Biochemist Christopher Shaw of Queens University Belfast, UK, lays the blame for a lack of venom-inspired drugs squarely on the pharmaceutical industry. ‘Small biologically active peptides are the vocabulary of cellular communication,’ he says, ‘and they must be the single most important molecules to study with respect to drug development because they control almost all the behaviour of cells.’ Slight changes in amino acid sequences, he says, often sharply alter their biological activity, something too often overlooked in the past.

Added to this, Shaw points to the range of potential targets of the venom peptides. ‘It never ceases to amaze me the enormous targeting specificity of these venom components, which act upon very discrete molecular targets, many of which are disease associated,’ he says. His molecular therapeutics group has worked on venom peptides from snakes, spiders and scorpions, but his big focus right now is amphibians. The secretions of frogs and toads contain a broad spectrum of biologically active compounds. 

Shaw’s group recently identified peptides from leaf frogs that affect smooth muscles in mammals as part of a basic research programme fishing for novel drug targets, and ones from a scorpion that showed antimicrobial and anticancer activities. He also discovered a new class of antimicrobial peptides in frog secretions (Amino Acids, doi. org/10.1007/s00726-013-1655-1). 

‘This is the new chemical space for drug discovery,’ says Shaw. ‘We have gone through the natural plant products and we have gone through the combinatorial chemical libraries – which were a bit of a disaster – but we are now in the third chemical space: smart venom peptides.’ He says pharmaceutical companies need to embrace biological active peptides. ‘

Toxin expert Kini Manjunatha, of the National University of Singapore, has spent over two decades studying snake venoms. Generally, there are two kinds – most are neurotoxins, but others affect the cardiovascular system. Manjunatha has isolated a number of novel toxins, including one derived from king cobra venom that was a more potent painkiller than morphine. The neurotoxin, hannalgesin, is now under development by French biotech Theralpha. ‘It is orally active, it does not cause addiction and does not show withdrawal symptoms, nor does it affect motor function,’ says Manjunatha. 

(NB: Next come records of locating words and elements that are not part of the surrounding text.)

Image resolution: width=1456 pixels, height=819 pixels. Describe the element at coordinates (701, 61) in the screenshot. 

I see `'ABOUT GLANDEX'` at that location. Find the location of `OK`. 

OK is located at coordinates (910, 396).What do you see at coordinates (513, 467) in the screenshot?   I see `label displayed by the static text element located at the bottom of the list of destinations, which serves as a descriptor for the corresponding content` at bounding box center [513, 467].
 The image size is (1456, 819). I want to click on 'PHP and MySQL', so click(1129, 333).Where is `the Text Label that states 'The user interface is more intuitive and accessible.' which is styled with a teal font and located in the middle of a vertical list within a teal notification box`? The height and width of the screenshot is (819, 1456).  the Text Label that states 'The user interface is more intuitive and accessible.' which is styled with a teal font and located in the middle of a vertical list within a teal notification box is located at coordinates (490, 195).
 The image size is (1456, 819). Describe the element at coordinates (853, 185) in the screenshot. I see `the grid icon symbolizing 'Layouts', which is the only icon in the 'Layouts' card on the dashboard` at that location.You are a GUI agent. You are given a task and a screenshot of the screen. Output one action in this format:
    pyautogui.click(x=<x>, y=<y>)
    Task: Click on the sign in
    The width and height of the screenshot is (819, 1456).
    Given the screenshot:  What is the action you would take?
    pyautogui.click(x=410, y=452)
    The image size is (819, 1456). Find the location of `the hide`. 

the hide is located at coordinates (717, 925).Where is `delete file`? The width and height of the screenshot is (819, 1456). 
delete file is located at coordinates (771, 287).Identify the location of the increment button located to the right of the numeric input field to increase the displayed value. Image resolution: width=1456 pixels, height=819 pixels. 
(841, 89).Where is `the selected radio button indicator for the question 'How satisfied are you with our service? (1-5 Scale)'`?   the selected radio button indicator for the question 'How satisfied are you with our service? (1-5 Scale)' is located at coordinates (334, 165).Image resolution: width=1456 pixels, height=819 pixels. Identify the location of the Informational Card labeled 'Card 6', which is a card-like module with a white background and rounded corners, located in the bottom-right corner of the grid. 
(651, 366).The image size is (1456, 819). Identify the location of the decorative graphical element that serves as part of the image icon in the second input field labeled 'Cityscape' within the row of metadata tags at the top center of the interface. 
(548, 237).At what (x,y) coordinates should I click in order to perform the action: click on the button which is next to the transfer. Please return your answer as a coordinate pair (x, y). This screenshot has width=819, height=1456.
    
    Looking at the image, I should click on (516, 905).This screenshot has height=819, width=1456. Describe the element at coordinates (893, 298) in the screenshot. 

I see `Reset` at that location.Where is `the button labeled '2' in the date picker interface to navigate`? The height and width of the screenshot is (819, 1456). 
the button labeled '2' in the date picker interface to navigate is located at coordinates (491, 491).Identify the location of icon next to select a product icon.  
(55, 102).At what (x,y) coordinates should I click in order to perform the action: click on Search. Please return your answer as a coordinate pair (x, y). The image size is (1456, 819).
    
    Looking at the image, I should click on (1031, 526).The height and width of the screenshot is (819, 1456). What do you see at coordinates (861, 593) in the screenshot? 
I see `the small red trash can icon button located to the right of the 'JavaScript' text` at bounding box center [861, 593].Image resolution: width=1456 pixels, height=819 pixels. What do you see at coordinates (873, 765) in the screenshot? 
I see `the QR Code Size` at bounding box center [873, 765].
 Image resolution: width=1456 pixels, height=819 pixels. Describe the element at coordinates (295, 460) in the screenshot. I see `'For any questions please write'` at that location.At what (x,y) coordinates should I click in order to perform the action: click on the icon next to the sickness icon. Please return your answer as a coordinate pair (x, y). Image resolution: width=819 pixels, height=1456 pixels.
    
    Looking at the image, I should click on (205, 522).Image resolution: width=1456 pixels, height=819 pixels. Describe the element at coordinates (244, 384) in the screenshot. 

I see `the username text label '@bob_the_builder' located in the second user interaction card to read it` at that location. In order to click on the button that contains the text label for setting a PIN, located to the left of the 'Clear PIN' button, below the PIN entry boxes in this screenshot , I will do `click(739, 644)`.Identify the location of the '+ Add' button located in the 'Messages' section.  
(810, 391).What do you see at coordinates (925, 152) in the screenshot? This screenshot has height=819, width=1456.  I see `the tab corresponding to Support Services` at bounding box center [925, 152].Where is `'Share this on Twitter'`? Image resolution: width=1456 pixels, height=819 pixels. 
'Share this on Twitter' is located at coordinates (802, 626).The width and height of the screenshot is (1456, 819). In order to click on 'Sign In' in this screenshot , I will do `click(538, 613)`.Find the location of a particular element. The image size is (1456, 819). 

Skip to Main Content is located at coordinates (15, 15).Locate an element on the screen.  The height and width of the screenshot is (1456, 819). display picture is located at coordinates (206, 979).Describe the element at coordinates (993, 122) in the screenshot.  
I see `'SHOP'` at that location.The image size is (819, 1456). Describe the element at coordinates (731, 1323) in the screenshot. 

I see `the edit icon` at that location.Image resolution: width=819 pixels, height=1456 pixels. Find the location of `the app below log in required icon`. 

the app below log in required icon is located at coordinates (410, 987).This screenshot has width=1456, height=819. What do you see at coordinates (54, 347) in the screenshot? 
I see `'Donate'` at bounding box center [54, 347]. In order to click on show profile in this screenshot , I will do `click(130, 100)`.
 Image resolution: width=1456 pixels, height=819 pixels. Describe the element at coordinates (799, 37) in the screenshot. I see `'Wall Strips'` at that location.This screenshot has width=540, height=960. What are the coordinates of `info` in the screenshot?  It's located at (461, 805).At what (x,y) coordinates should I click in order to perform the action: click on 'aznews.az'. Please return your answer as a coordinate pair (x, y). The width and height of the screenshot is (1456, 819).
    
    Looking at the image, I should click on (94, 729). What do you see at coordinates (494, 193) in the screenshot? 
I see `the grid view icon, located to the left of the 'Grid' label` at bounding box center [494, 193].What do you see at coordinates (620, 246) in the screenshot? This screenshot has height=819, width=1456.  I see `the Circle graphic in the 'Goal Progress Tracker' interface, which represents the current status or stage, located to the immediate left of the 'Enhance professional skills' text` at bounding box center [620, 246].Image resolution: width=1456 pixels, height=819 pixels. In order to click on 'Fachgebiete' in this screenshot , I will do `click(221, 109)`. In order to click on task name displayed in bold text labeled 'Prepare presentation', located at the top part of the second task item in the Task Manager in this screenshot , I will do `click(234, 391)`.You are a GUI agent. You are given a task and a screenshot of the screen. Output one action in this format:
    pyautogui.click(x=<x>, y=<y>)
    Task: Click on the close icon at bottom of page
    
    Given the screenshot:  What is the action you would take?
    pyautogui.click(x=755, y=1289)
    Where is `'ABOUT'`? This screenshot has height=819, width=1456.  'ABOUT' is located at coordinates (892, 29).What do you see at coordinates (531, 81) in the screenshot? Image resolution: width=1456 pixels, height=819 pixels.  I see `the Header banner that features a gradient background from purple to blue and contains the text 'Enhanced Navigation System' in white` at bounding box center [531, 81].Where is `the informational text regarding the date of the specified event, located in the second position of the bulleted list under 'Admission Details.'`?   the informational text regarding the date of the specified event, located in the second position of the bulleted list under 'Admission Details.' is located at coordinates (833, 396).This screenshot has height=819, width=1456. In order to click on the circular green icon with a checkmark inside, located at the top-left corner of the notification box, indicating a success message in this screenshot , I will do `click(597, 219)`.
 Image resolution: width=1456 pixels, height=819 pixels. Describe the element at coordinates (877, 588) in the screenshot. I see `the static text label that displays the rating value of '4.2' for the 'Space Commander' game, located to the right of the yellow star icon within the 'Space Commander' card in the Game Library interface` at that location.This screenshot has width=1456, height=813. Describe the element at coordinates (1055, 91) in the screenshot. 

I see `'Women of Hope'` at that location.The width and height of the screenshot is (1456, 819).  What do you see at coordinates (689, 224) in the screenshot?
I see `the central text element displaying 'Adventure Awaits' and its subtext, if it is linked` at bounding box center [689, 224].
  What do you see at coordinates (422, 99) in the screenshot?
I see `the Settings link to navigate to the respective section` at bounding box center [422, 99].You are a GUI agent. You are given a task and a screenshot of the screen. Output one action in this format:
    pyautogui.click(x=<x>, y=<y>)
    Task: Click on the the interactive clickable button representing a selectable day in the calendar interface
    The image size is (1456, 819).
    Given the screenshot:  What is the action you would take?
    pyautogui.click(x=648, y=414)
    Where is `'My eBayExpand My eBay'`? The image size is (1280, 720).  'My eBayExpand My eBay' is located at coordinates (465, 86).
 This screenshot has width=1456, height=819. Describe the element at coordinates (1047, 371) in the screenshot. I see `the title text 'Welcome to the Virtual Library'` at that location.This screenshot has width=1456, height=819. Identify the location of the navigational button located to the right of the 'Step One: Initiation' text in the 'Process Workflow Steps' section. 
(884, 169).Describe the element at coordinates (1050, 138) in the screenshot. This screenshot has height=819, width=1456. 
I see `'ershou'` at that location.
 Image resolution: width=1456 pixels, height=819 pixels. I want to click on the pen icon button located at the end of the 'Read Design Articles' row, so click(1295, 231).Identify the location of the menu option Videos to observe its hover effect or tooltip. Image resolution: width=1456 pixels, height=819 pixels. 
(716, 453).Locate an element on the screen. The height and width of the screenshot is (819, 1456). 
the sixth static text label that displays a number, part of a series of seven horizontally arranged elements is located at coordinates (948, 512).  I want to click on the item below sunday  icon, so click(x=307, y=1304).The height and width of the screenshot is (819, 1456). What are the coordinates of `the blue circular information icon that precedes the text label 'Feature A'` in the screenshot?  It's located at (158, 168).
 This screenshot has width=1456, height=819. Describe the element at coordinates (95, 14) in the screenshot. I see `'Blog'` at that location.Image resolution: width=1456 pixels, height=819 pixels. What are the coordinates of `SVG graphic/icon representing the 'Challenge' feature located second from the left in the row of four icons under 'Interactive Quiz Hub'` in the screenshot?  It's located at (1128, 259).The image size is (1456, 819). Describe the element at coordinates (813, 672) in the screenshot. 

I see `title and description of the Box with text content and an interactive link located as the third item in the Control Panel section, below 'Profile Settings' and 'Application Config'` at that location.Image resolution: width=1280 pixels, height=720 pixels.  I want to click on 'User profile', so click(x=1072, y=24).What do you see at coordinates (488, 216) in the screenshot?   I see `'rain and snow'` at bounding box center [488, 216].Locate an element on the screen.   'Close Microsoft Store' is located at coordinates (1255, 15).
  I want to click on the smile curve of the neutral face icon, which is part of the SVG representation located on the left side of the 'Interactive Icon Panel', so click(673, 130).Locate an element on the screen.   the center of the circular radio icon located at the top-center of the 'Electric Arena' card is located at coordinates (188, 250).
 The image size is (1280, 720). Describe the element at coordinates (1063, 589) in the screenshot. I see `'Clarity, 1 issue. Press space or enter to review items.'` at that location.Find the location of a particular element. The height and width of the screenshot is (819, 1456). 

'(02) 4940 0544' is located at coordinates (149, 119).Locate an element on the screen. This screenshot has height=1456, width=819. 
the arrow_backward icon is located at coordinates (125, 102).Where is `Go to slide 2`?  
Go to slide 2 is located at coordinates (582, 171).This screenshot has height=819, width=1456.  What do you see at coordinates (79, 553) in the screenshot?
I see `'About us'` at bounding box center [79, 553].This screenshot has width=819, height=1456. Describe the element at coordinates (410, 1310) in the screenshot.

Other companies are beginning to take an interest in venom-derived drugs. Kineta in Seattle, US, for example, has a pipeline of peptide drugs; its lead compound, ShK-186, comes from a sun anemone and is being investigated for the treatment of multiple sclerosis, skin inflammation and other autoimmune diseases. The company also has a small peptide derived from the venom of cone snail being investigated as a treatment for severe, chronic pain.

Given how much easier it is to sequence genes and produce small peptides using molecular approaches, Manjunatha and Shaw believe that venoms and their toxins offer real bite in terms of potential health gains from new therapeutics.